Data excerpts
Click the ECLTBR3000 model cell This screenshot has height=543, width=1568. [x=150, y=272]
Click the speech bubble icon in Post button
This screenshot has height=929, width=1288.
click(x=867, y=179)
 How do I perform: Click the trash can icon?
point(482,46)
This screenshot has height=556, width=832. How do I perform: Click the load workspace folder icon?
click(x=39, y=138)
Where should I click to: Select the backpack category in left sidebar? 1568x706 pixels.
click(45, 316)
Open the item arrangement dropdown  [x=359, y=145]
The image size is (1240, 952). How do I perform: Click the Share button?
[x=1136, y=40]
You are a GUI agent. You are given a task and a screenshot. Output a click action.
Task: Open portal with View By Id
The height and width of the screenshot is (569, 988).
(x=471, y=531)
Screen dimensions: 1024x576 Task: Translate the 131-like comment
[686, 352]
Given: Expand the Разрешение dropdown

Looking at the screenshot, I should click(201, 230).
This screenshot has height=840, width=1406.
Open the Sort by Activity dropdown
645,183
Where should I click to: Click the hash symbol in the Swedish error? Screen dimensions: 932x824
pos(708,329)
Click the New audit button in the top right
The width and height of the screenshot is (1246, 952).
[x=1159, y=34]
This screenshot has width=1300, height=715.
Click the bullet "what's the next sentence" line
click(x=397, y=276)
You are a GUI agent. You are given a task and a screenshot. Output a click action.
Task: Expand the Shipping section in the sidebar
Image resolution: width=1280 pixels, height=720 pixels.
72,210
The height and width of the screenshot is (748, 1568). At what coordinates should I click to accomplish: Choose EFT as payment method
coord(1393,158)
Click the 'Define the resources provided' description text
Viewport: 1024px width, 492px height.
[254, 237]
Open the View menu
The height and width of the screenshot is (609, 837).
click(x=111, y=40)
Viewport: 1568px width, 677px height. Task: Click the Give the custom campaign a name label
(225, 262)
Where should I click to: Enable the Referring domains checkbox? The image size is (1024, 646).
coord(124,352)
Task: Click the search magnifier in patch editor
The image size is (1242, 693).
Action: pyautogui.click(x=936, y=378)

§ Task prompt: Print the records above once again, exactly as written.

§ Solution to this task:
Click the ECLTBR3000 model cell This screenshot has height=543, width=1568. [x=150, y=272]
Click the speech bubble icon in Post button
This screenshot has height=929, width=1288.
click(x=867, y=179)
 How do I perform: Click the trash can icon?
point(482,46)
This screenshot has height=556, width=832. How do I perform: Click the load workspace folder icon?
click(x=39, y=138)
Where should I click to: Select the backpack category in left sidebar? 1568x706 pixels.
click(45, 316)
Open the item arrangement dropdown  [x=359, y=145]
The image size is (1240, 952). How do I perform: Click the Share button?
[x=1136, y=40]
You are a GUI agent. You are given a task and a screenshot. Output a click action.
Task: Open portal with View By Id
The height and width of the screenshot is (569, 988).
(x=471, y=531)
Screen dimensions: 1024x576 Task: Translate the 131-like comment
[686, 352]
Given: Expand the Разрешение dropdown

Looking at the screenshot, I should click(201, 230).
This screenshot has height=840, width=1406.
Open the Sort by Activity dropdown
645,183
Where should I click to: Click the hash symbol in the Swedish error? Screen dimensions: 932x824
pos(708,329)
Click the New audit button in the top right
The width and height of the screenshot is (1246, 952).
[x=1159, y=34]
This screenshot has width=1300, height=715.
Click the bullet "what's the next sentence" line
click(x=397, y=276)
You are a GUI agent. You are given a task and a screenshot. Output a click action.
Task: Expand the Shipping section in the sidebar
Image resolution: width=1280 pixels, height=720 pixels.
72,210
The height and width of the screenshot is (748, 1568). At what coordinates should I click to accomplish: Choose EFT as payment method
coord(1393,158)
Click the 'Define the resources provided' description text
Viewport: 1024px width, 492px height.
[254, 237]
Open the View menu
The height and width of the screenshot is (609, 837).
click(x=111, y=40)
Viewport: 1568px width, 677px height. Task: Click the Give the custom campaign a name label
(225, 262)
Where should I click to: Enable the Referring domains checkbox? The image size is (1024, 646).
coord(124,352)
Task: Click the search magnifier in patch editor
The image size is (1242, 693).
Action: pyautogui.click(x=936, y=378)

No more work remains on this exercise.